Work order: The expected answer is the set of lines in the data below between the line holding "[combobox] (1089, 21)" and the line holding "Index (777, 1547)", inclusive, written out exactly.

Segment Start: Source data

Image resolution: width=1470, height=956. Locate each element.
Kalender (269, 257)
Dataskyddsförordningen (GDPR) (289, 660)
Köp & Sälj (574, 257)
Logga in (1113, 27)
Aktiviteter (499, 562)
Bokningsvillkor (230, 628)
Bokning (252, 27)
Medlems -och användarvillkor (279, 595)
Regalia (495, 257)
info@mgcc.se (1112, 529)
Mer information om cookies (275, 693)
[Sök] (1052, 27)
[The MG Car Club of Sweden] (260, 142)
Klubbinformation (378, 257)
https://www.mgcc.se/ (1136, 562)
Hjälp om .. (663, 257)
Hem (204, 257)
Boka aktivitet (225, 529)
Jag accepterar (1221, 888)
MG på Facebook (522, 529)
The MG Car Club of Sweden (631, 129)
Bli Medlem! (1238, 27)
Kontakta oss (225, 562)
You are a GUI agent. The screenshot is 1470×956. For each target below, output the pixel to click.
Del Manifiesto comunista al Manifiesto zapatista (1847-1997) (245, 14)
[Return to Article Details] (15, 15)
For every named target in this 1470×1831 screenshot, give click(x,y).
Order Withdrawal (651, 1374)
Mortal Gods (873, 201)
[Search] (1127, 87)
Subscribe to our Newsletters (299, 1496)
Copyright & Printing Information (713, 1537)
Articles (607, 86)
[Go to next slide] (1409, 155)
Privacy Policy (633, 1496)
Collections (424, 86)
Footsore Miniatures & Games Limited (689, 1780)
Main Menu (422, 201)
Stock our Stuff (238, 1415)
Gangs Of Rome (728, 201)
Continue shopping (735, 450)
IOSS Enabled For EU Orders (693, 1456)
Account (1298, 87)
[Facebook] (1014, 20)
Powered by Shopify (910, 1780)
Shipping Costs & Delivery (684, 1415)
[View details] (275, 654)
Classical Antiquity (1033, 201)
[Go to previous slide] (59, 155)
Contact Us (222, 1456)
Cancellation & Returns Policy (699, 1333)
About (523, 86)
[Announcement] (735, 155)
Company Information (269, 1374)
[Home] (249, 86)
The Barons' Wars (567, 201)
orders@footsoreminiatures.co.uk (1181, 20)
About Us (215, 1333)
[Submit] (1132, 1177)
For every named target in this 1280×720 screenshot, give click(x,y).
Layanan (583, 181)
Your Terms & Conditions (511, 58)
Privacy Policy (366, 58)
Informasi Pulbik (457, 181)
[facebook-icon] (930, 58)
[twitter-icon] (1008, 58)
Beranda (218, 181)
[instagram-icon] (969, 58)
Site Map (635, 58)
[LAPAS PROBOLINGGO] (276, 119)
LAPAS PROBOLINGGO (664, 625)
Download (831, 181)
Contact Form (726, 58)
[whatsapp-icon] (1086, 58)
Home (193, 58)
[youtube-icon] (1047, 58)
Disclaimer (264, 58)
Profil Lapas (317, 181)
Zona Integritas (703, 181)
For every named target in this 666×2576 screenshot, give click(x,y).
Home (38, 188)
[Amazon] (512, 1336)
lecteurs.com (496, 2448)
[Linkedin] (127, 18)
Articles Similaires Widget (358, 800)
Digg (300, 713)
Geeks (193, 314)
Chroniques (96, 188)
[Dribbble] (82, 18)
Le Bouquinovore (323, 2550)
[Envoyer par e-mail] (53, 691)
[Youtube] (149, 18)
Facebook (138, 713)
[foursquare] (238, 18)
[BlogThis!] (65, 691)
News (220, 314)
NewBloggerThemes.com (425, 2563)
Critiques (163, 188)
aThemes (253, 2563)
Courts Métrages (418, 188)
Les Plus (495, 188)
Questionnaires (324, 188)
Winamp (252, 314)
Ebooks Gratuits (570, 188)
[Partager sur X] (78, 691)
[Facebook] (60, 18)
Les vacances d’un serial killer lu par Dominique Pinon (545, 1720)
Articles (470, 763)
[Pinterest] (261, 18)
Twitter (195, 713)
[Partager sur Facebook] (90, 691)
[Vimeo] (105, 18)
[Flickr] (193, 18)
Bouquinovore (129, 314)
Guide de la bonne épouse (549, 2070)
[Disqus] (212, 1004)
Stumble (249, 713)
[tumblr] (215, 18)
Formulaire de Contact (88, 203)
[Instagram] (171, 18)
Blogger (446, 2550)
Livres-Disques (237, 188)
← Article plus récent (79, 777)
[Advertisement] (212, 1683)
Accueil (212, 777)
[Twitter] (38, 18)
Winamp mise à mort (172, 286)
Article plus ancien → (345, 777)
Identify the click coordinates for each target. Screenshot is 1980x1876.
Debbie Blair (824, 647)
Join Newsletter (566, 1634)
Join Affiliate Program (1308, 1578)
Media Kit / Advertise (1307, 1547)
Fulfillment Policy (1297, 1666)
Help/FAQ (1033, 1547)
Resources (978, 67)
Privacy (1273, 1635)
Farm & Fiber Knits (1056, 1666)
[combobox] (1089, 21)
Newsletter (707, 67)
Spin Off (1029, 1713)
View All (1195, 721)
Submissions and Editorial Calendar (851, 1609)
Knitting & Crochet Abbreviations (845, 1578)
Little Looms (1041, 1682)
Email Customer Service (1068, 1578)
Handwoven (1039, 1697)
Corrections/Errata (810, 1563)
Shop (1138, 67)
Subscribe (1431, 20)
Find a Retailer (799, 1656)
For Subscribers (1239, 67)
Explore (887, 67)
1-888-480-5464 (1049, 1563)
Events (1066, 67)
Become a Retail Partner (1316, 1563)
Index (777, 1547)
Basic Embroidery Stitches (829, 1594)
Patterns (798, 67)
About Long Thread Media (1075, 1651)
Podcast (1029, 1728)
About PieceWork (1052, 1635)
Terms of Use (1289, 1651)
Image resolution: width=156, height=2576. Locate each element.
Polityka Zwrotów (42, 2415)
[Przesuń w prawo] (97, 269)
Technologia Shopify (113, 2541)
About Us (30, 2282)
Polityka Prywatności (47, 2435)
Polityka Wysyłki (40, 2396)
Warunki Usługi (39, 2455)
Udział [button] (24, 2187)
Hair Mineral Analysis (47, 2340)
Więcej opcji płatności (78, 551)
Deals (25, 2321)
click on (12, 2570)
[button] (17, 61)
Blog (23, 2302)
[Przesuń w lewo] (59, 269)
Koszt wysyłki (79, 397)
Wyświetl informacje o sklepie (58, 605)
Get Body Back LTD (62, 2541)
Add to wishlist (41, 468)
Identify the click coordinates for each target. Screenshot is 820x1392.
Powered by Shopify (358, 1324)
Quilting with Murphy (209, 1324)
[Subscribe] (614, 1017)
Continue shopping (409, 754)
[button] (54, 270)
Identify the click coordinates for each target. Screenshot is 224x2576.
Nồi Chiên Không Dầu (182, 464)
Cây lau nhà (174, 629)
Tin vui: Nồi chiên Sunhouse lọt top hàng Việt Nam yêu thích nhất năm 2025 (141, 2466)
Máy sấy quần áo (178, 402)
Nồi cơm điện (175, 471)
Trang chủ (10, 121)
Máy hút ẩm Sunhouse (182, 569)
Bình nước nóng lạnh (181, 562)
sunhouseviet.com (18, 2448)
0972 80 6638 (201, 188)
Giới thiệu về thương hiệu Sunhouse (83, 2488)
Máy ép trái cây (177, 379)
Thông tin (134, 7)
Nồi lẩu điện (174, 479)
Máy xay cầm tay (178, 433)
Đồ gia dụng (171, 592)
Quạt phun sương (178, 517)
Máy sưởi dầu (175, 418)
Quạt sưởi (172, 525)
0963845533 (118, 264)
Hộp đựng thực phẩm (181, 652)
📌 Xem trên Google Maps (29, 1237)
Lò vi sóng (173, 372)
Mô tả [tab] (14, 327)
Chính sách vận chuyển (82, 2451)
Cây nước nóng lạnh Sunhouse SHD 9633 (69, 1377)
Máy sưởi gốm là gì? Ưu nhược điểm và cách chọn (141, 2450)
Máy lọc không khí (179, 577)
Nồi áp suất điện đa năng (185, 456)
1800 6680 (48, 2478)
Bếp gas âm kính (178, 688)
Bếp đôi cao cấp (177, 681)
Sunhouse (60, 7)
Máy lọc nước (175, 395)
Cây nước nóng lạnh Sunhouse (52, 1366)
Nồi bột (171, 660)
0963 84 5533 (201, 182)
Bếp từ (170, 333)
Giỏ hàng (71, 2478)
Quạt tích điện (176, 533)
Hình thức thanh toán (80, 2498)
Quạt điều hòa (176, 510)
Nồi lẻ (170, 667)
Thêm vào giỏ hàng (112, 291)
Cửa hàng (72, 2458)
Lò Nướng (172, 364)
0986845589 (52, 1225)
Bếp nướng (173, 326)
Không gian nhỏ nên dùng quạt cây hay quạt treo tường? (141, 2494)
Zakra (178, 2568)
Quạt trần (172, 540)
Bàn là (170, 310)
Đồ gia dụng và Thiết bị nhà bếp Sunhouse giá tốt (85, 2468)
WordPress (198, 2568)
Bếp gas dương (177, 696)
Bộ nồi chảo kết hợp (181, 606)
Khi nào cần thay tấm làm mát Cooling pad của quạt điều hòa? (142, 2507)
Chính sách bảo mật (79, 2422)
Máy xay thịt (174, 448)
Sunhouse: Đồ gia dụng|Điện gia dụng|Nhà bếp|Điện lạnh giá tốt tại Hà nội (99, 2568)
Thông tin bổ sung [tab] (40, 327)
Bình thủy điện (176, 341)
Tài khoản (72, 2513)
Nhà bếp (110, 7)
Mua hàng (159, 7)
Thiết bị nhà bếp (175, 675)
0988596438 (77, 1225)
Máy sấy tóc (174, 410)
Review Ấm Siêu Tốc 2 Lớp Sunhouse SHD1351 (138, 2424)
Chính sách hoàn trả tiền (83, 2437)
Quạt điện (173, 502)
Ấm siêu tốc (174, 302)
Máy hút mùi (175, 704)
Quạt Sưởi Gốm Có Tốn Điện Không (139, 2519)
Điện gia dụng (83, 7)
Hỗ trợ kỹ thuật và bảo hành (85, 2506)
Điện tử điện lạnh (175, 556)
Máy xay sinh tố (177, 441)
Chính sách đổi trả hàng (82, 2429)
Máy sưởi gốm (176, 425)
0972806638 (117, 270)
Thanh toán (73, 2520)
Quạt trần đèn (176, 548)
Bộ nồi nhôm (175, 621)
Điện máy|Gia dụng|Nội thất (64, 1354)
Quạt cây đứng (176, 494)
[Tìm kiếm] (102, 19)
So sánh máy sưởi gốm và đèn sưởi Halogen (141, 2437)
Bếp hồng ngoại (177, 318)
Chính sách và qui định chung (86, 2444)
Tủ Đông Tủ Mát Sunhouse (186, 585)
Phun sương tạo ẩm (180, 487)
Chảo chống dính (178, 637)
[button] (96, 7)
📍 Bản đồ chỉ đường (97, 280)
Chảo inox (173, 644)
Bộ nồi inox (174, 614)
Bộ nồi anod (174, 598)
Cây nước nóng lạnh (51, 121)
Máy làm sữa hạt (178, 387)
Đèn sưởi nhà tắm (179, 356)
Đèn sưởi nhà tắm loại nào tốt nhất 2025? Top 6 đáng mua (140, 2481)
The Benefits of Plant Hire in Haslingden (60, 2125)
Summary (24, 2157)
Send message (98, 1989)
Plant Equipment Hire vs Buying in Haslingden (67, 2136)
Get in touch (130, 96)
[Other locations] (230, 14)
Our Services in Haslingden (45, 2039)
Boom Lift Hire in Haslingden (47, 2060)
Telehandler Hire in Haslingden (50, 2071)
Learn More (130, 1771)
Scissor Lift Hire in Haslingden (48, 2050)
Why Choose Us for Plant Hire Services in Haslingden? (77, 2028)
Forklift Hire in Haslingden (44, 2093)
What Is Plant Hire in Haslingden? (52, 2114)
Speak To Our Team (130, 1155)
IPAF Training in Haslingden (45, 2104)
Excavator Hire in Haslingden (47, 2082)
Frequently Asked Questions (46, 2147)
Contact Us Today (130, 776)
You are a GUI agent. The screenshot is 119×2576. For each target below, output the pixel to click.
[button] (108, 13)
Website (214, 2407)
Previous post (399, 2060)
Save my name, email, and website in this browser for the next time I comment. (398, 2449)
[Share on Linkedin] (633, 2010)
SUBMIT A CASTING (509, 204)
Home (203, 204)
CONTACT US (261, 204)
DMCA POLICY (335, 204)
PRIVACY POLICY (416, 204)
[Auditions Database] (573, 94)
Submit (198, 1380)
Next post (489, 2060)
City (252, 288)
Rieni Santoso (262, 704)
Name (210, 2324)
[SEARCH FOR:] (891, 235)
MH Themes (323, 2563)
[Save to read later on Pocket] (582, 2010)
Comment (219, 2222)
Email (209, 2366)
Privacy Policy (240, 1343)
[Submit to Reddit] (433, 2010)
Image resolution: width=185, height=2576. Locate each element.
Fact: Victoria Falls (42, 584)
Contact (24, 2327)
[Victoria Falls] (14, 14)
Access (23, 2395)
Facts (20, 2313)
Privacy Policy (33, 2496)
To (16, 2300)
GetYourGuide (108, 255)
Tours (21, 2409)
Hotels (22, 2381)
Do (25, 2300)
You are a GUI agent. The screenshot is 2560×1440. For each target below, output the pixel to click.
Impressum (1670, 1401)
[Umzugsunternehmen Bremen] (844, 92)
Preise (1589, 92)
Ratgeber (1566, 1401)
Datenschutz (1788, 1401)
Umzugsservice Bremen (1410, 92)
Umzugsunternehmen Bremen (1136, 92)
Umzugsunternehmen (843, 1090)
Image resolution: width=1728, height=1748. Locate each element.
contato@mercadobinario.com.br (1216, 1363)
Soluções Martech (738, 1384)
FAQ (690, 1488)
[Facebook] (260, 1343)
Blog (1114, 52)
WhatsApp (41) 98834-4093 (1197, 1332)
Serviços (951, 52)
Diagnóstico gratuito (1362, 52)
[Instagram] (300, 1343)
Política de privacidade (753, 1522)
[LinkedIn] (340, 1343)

Segment End: Source data

Result of the exercise:
[combobox] (1089, 21)
Newsletter (707, 67)
Spin Off (1029, 1713)
View All (1195, 721)
Submissions and Editorial Calendar (851, 1609)
Knitting & Crochet Abbreviations (845, 1578)
Little Looms (1041, 1682)
Email Customer Service (1068, 1578)
Handwoven (1039, 1697)
Corrections/Errata (810, 1563)
Shop (1138, 67)
Subscribe (1431, 20)
Find a Retailer (799, 1656)
For Subscribers (1239, 67)
Explore (887, 67)
1-888-480-5464 (1049, 1563)
Events (1066, 67)
Become a Retail Partner (1316, 1563)
Index (777, 1547)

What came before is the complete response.